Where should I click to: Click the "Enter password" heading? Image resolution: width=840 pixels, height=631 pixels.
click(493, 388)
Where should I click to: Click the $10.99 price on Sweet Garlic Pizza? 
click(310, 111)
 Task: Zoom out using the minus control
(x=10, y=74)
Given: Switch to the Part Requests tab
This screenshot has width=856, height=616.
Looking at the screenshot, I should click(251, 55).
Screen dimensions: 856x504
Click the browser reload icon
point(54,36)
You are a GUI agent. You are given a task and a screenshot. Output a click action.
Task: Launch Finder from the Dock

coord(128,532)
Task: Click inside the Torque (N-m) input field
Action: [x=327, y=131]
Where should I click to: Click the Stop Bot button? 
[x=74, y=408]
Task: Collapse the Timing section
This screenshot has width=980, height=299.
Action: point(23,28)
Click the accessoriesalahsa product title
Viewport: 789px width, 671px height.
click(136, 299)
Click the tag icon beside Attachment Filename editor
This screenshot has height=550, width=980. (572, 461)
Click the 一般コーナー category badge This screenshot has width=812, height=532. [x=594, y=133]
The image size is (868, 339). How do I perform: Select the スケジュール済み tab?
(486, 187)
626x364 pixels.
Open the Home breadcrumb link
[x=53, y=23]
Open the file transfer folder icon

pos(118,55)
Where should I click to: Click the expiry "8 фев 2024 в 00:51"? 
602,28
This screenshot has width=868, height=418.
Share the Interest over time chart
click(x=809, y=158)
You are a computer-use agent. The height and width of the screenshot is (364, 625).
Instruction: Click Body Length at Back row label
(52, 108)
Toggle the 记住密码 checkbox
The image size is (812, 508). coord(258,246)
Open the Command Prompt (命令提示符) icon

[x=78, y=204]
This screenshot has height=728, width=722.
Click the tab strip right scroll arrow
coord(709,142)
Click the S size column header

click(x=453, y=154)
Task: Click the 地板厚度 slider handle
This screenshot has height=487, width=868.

§ Try it:
Lines holding the word "agent" in the entries above are the ones to pull out. Copy them all.

§ Written solution:
You are a GUI agent. You are given a task and a screenshot. Output a click action.
You are a computer-use agent. The height and width of the screenshot is (364, 625).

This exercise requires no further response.